» PROBLEM TO SOLVE: Write out, word for word, the entries from the one containing "Open Microsoft Edge" through the one containing "Click the Repositories".

» THE RECORDS:
++++++

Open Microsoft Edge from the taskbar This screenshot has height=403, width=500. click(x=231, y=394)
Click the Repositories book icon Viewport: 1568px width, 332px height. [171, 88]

++++++

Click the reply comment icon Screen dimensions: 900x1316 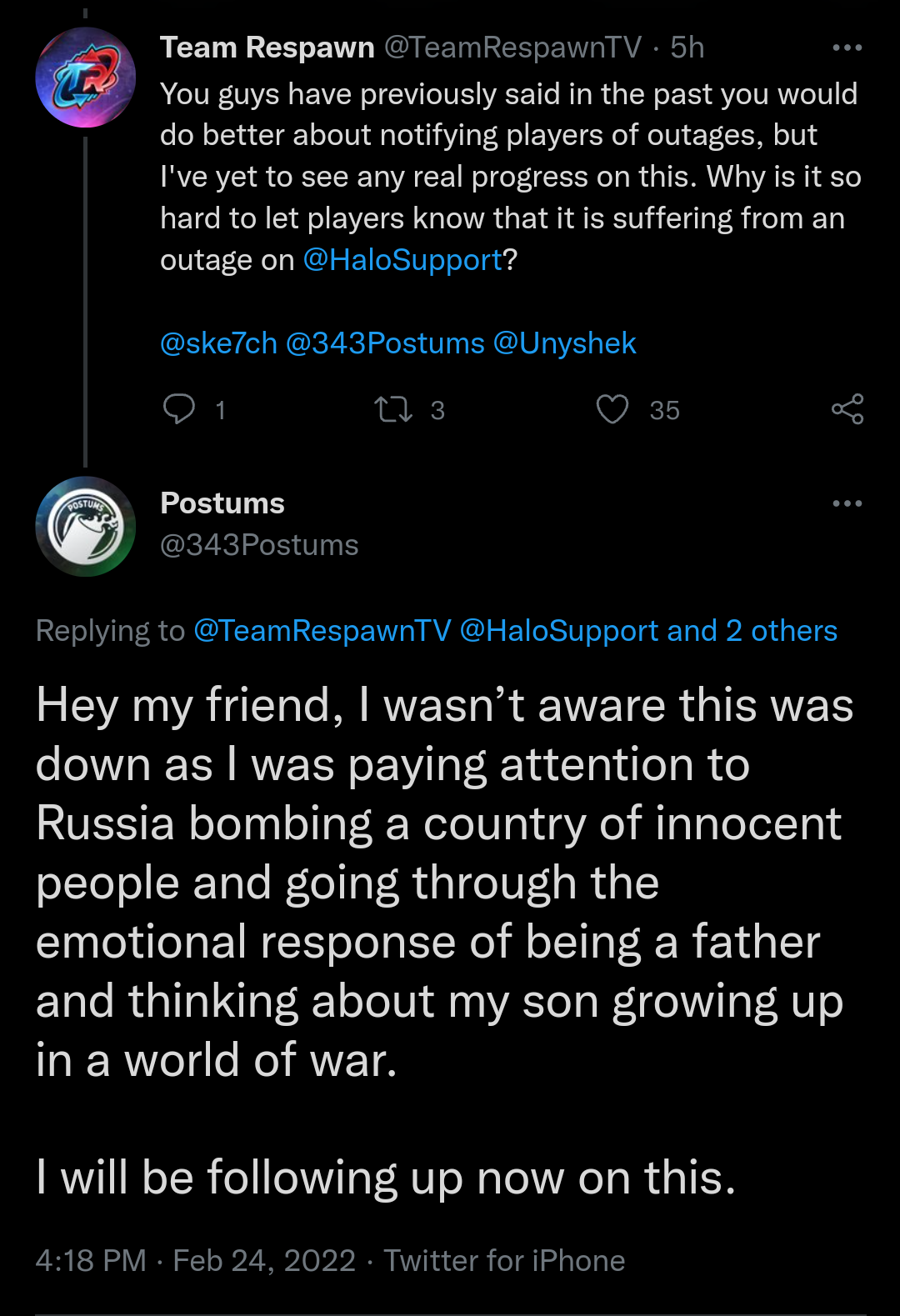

++++++

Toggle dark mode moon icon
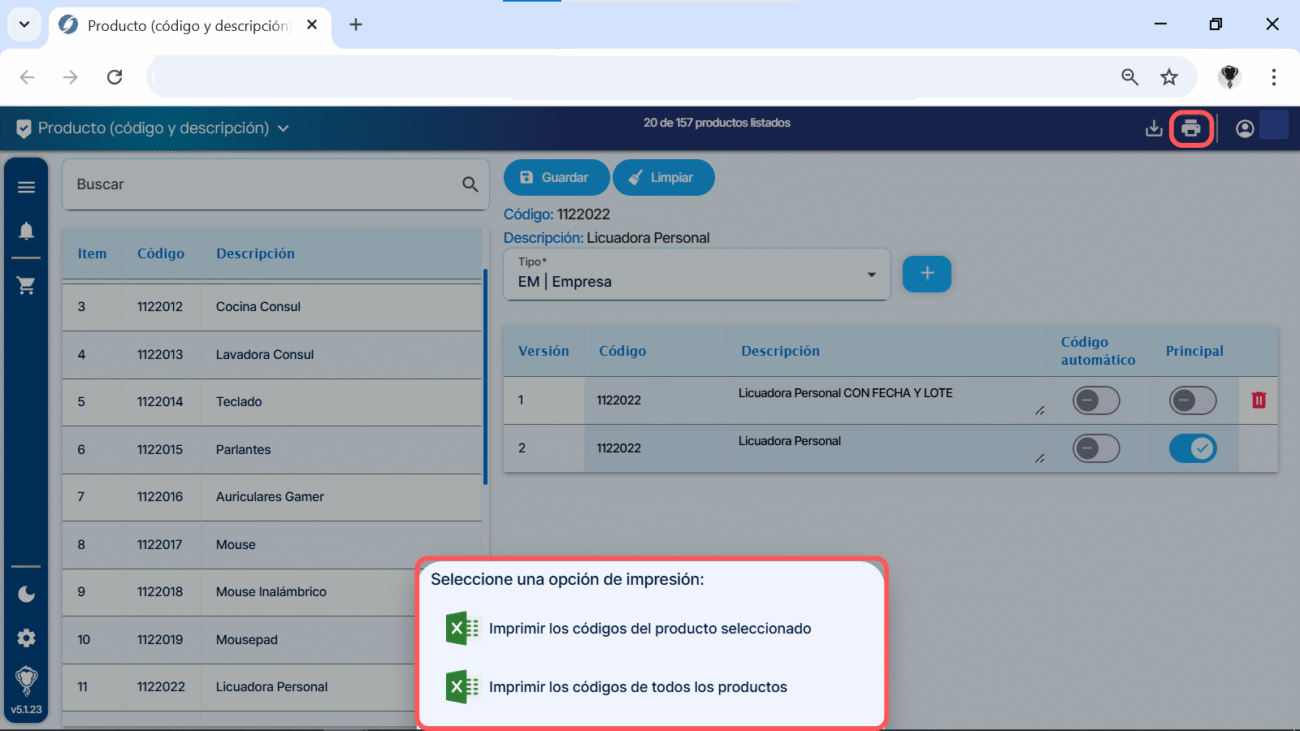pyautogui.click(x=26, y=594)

++++++

» SOLUTION TO THE PROBLEM:
Open Microsoft Edge from the taskbar This screenshot has height=403, width=500. click(x=231, y=394)
Click the Repositories book icon Viewport: 1568px width, 332px height. [171, 88]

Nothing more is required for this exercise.